Statements contained in this report that are not statements of historical fact are intended to be and are forward looking statements. Forward looking statements include expressed expectations of future events and the assumptions on which the expressed expectations are based. All forward looking statements are inherently uncertain as they are based on various expectations and assumptions concerning future events and they are subject to numerous known and unknown risks and uncertainties which could cause actual events or results to differ materially from those projected.

The S&P 500 Index is a free float-adjusted market-capitalization-weighted index of 500 of the largest publicly traded companies in the United States.

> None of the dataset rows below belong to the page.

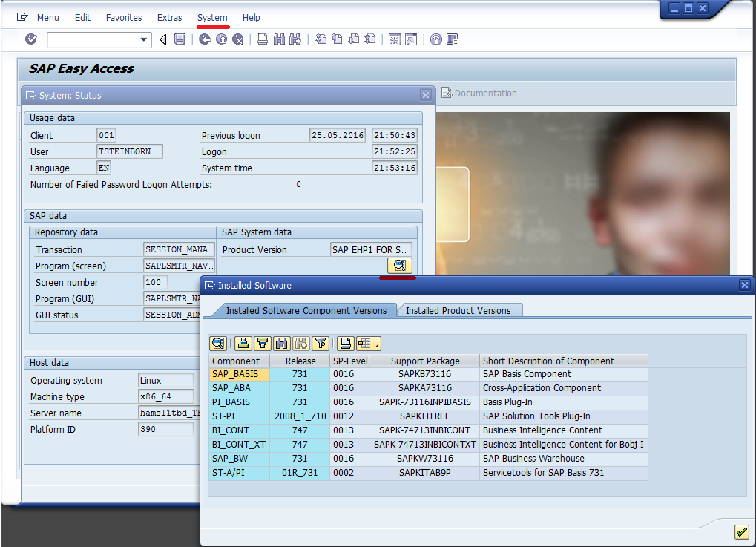
Task: Open the System menu
Action: coord(212,18)
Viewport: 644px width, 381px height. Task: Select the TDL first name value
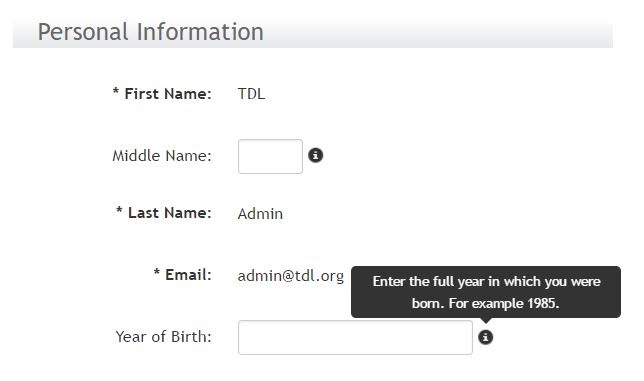click(x=251, y=94)
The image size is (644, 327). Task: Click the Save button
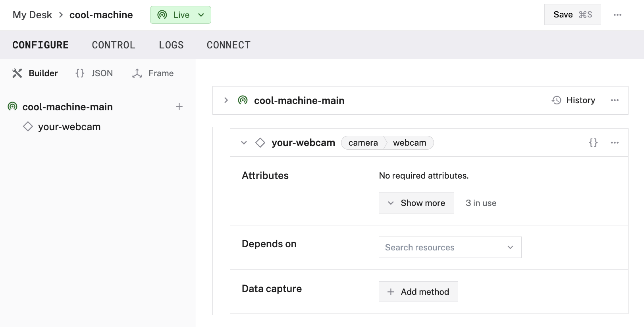(x=572, y=15)
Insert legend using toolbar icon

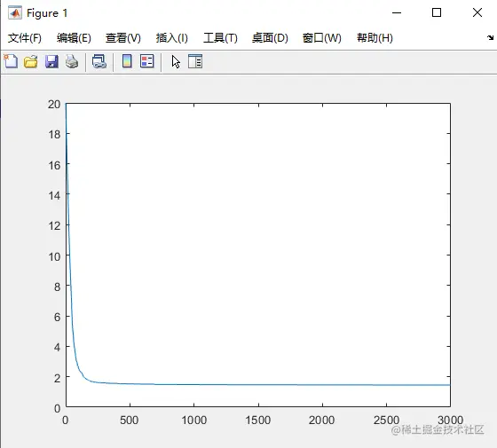tap(147, 61)
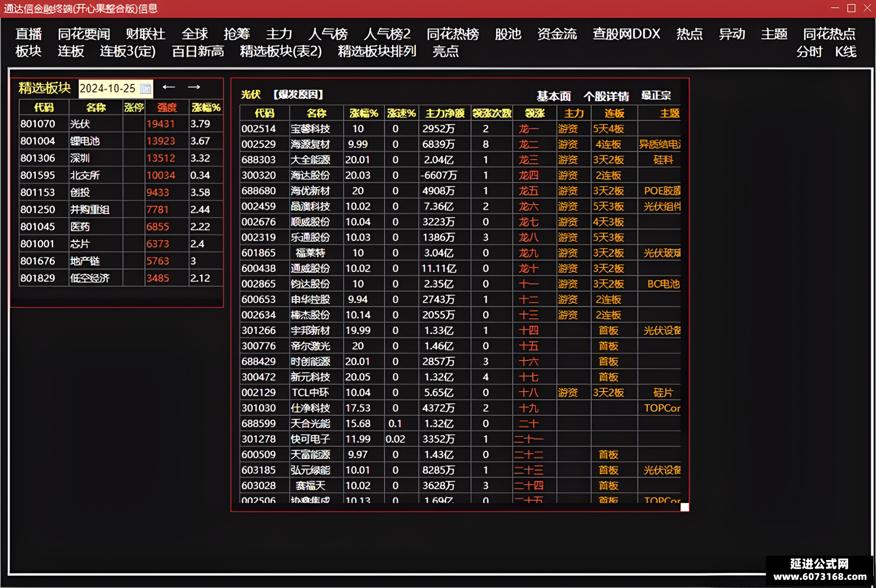Go to previous date with left arrow
Image resolution: width=876 pixels, height=588 pixels.
click(x=169, y=87)
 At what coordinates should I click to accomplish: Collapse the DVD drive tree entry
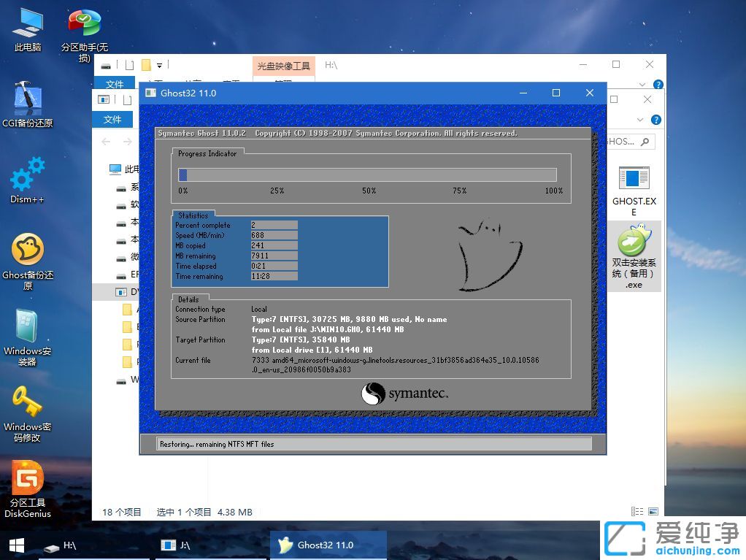coord(108,291)
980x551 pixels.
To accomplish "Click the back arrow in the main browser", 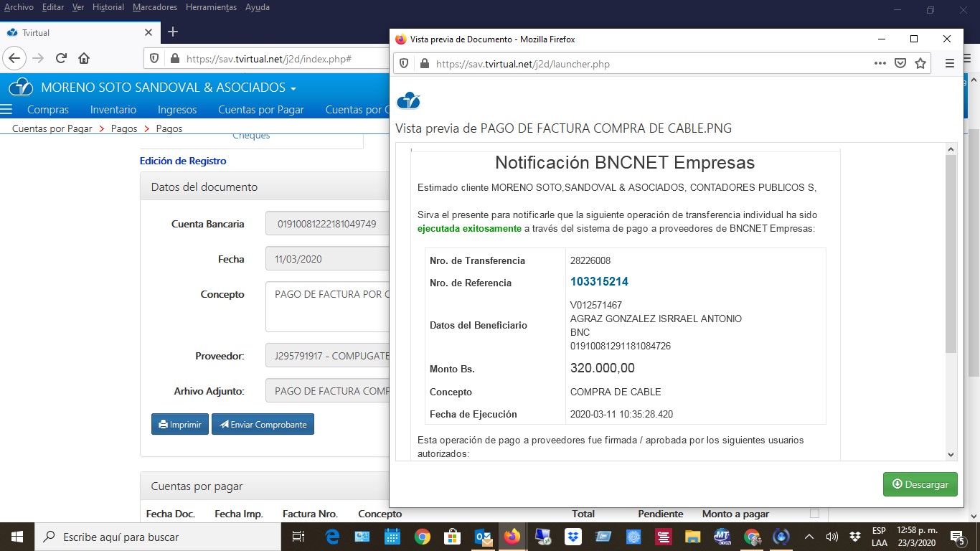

SJS Investment Services (SJS) has created hypothetical performance returns and financial information for the S&P 495 using actual historical performance and financial information of the S&P 500 and five constituent equities: Microsoft (Ticker MSFT), Apple (APPL), Amazon (AMZN), Alphabet (GOOG / GOOGL), and Facebook (FB). The S&P 495 is not an actual index created nor managed by Standard & Poor’s. The S&P 495 hypothetical historical returns do not reflect actual trading or the performance of actual accounts. Actual client results may be materially different than the hypothetical returns. All returns presented include reinvestment of dividends and other earnings.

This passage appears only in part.